* The problem
The answer must be an exact transcription of every record.

* Data supplied
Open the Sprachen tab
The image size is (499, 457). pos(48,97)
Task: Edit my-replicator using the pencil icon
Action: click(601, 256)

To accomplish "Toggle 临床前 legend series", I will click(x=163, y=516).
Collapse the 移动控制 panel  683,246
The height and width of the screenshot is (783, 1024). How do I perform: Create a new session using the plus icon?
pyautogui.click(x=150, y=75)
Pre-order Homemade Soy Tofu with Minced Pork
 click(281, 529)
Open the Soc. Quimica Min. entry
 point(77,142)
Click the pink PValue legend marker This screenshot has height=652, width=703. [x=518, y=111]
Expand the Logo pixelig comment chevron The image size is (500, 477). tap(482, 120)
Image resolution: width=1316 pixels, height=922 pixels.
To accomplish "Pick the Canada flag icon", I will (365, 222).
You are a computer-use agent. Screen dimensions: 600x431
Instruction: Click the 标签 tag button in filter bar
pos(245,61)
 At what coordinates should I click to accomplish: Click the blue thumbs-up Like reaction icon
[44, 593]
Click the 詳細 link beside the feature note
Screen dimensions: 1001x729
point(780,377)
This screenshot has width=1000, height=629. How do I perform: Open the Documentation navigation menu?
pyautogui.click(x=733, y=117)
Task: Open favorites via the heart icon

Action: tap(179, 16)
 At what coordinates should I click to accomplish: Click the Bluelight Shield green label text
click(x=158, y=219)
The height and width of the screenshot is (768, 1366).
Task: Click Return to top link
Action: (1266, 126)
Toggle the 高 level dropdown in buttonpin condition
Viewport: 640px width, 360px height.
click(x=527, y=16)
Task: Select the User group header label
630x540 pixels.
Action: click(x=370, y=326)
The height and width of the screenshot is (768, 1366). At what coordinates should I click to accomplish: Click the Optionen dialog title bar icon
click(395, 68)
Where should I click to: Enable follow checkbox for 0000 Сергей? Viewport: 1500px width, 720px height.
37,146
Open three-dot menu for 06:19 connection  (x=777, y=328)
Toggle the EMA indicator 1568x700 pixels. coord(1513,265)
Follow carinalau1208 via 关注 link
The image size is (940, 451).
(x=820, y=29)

* Answer to this problem
Open the Sprachen tab
The image size is (499, 457). pos(48,97)
Task: Edit my-replicator using the pencil icon
Action: click(601, 256)

To accomplish "Toggle 临床前 legend series", I will click(x=163, y=516).
Collapse the 移动控制 panel  683,246
The height and width of the screenshot is (783, 1024). How do I perform: Create a new session using the plus icon?
pyautogui.click(x=150, y=75)
Pre-order Homemade Soy Tofu with Minced Pork
 click(281, 529)
Open the Soc. Quimica Min. entry
 point(77,142)
Click the pink PValue legend marker This screenshot has height=652, width=703. [x=518, y=111]
Expand the Logo pixelig comment chevron The image size is (500, 477). tap(482, 120)
Image resolution: width=1316 pixels, height=922 pixels.
To accomplish "Pick the Canada flag icon", I will (365, 222).
You are a computer-use agent. Screen dimensions: 600x431
Instruction: Click the 标签 tag button in filter bar
pos(245,61)
 At what coordinates should I click to accomplish: Click the blue thumbs-up Like reaction icon
[44, 593]
Click the 詳細 link beside the feature note
Screen dimensions: 1001x729
point(780,377)
This screenshot has width=1000, height=629. How do I perform: Open the Documentation navigation menu?
pyautogui.click(x=733, y=117)
Task: Open favorites via the heart icon

Action: tap(179, 16)
 At what coordinates should I click to accomplish: Click the Bluelight Shield green label text
click(x=158, y=219)
The height and width of the screenshot is (768, 1366).
Task: Click Return to top link
Action: (1266, 126)
Toggle the 高 level dropdown in buttonpin condition
Viewport: 640px width, 360px height.
click(x=527, y=16)
Task: Select the User group header label
630x540 pixels.
Action: click(x=370, y=326)
The height and width of the screenshot is (768, 1366). At what coordinates should I click to accomplish: Click the Optionen dialog title bar icon
click(395, 68)
Where should I click to: Enable follow checkbox for 0000 Сергей? Viewport: 1500px width, 720px height.
37,146
Open three-dot menu for 06:19 connection  (x=777, y=328)
Toggle the EMA indicator 1568x700 pixels. coord(1513,265)
Follow carinalau1208 via 关注 link
The image size is (940, 451).
(x=820, y=29)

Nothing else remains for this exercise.